> _TASK TO COMPLETE_
Of the material below, only the lines from the line containing "Довідник підприємства ДКП" down to the line containing "Запропонувати набір (642, 108)" belong in the answer, written out exactly.

> _DATA SECTION_
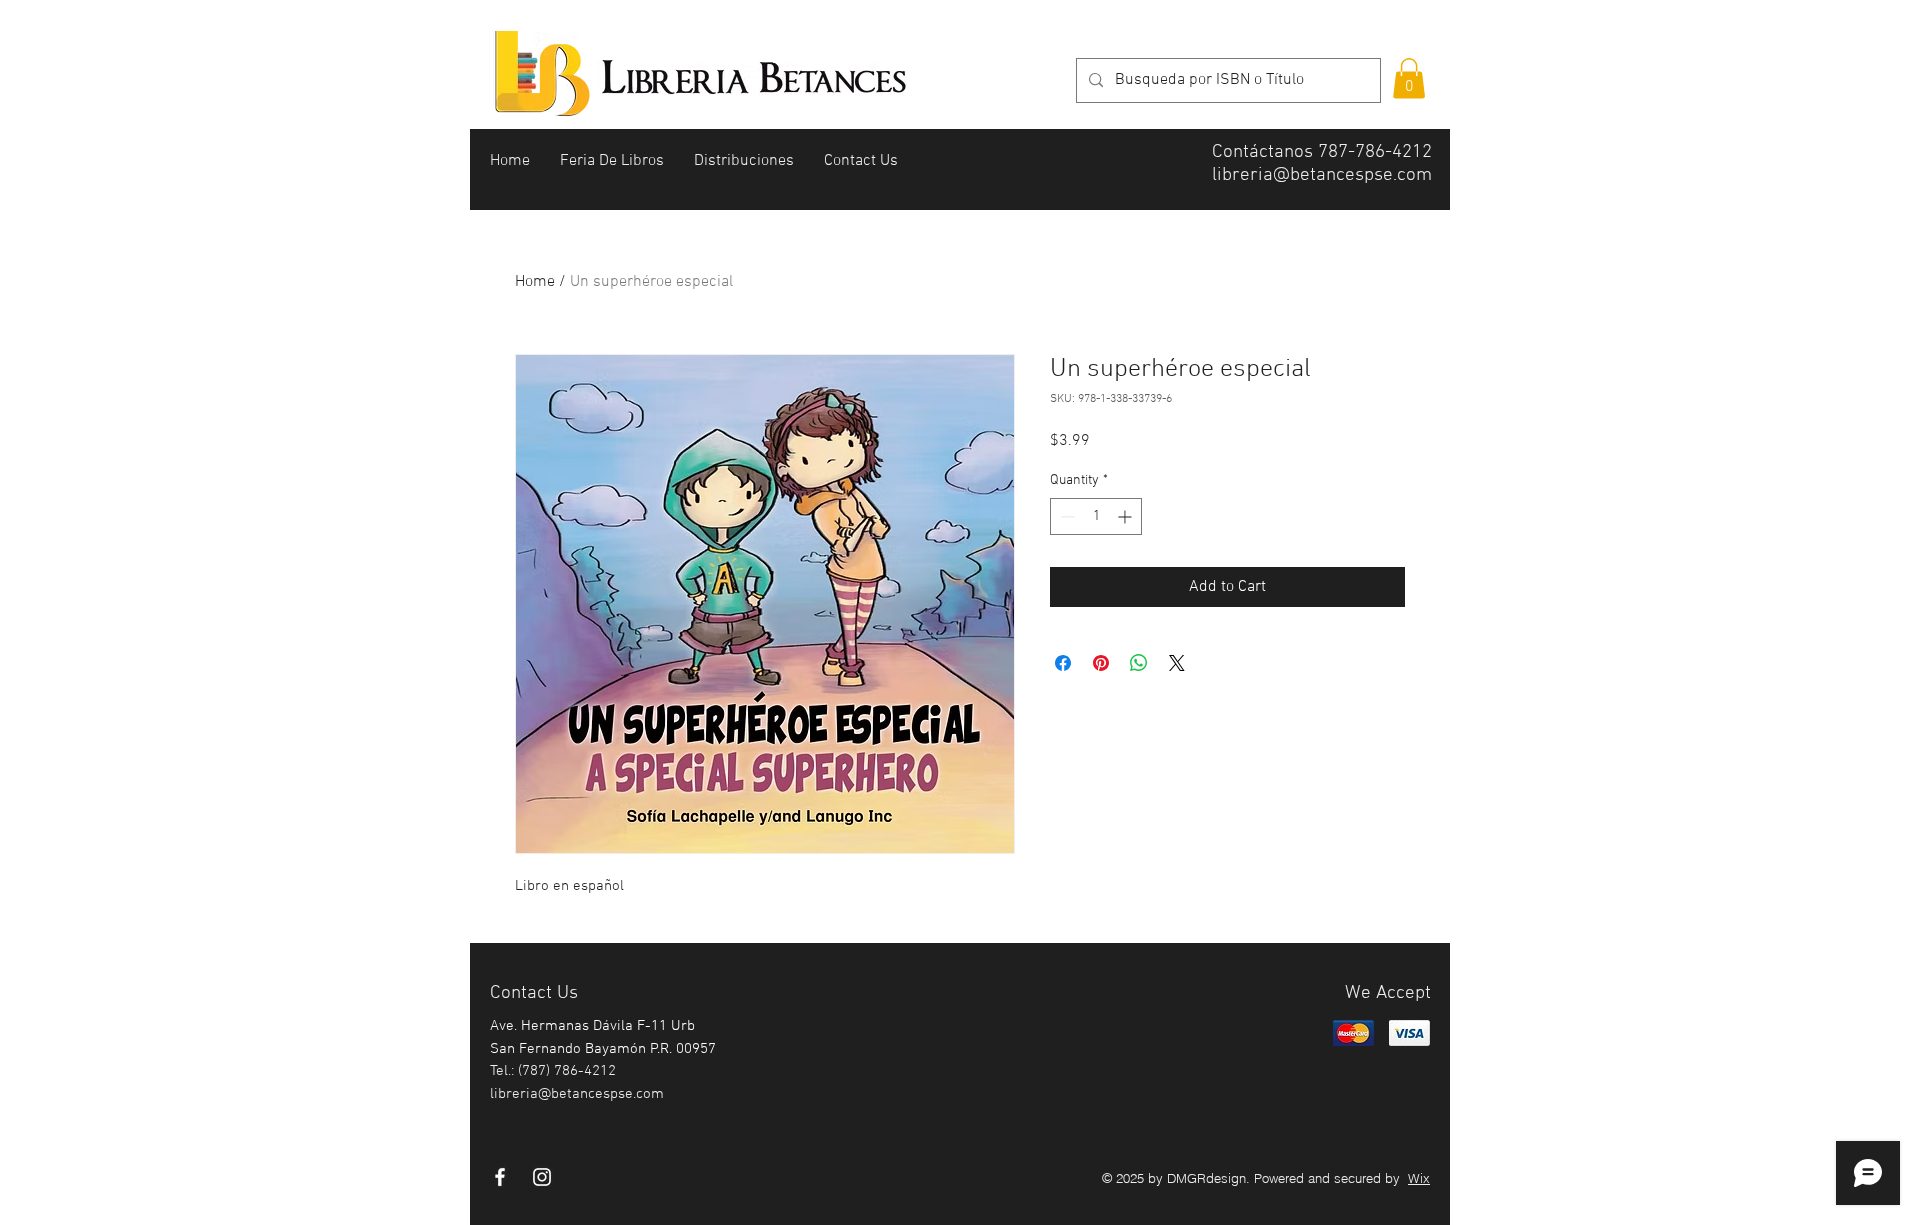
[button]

--

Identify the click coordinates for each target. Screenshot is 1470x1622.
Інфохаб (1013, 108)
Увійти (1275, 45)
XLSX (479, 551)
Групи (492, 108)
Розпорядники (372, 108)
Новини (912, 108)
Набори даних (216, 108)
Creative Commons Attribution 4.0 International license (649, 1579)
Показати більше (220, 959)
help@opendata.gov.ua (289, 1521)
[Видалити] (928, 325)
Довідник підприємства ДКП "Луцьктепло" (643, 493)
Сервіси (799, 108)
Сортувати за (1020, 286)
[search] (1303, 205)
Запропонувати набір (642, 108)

==

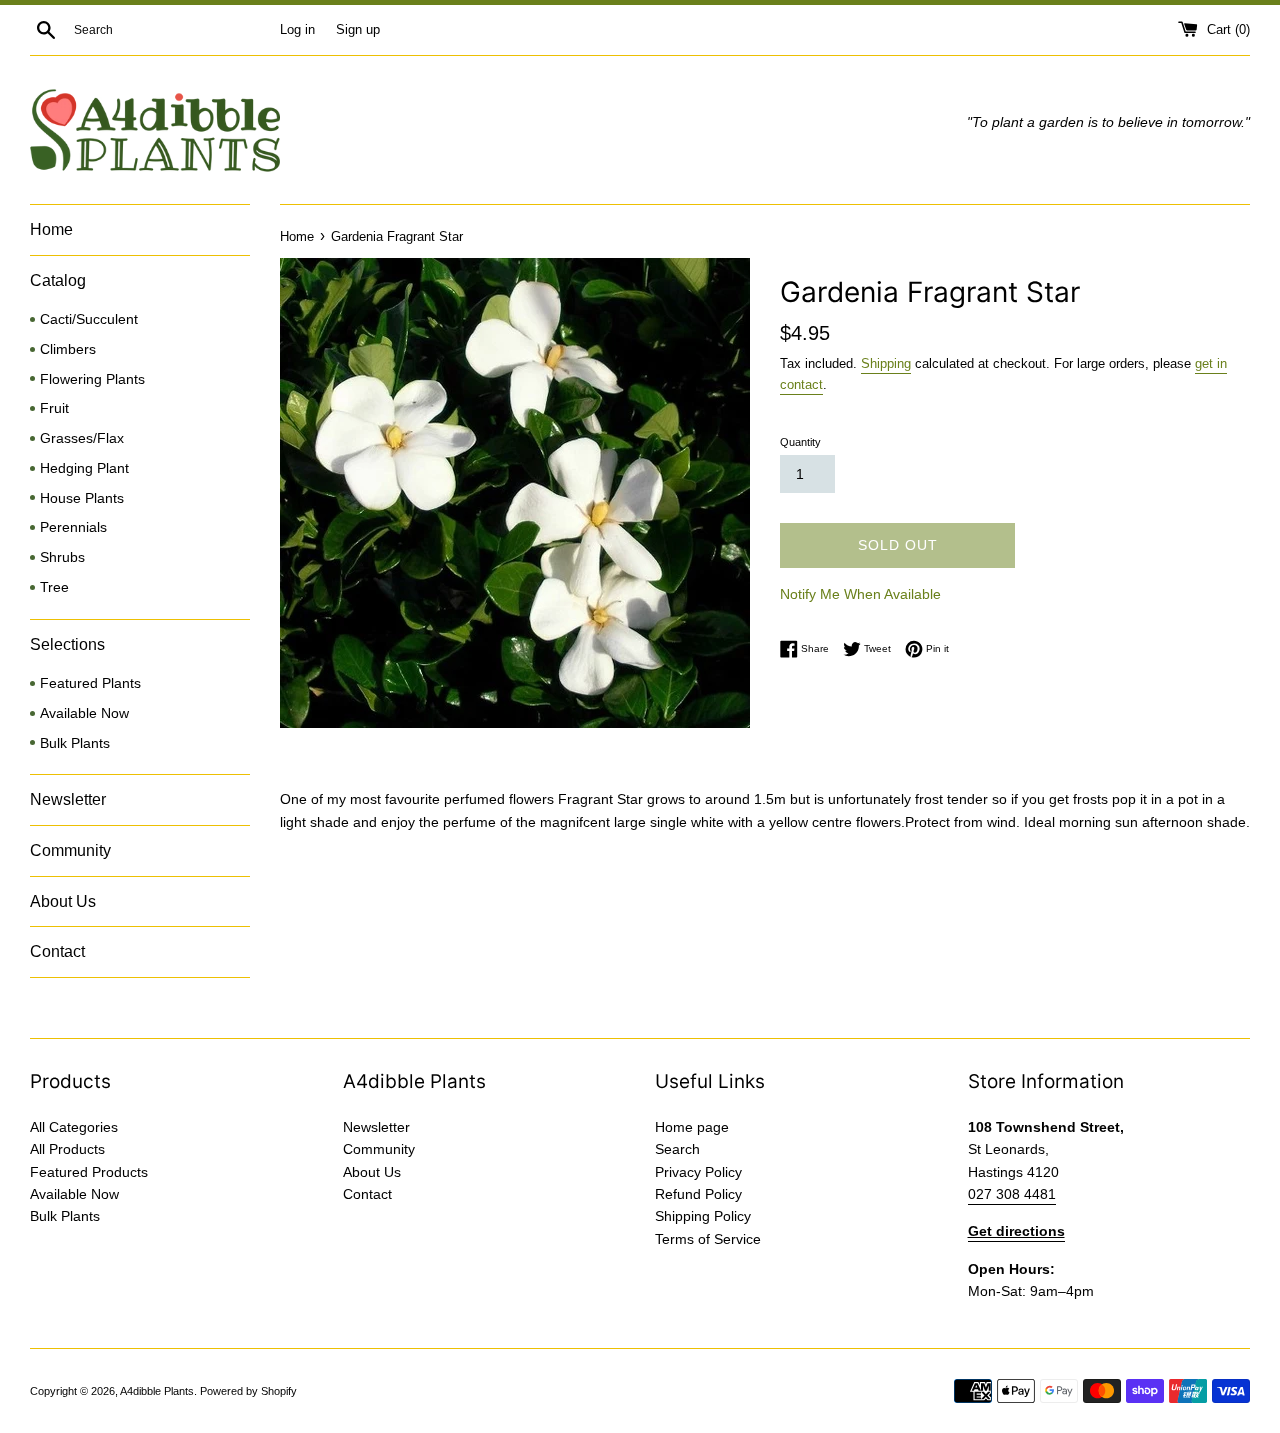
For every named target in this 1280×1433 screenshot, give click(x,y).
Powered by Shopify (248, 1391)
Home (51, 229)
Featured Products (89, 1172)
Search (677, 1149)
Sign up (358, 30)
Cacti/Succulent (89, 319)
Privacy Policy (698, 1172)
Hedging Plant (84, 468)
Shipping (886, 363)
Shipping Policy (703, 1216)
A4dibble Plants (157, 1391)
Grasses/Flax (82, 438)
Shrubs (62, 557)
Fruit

> _REPLY_
Довідник підприємства ДКП "Луцьктепло" (643, 493)
Сервіси (799, 108)
Сортувати за (1020, 286)
[search] (1303, 205)
Запропонувати набір (642, 108)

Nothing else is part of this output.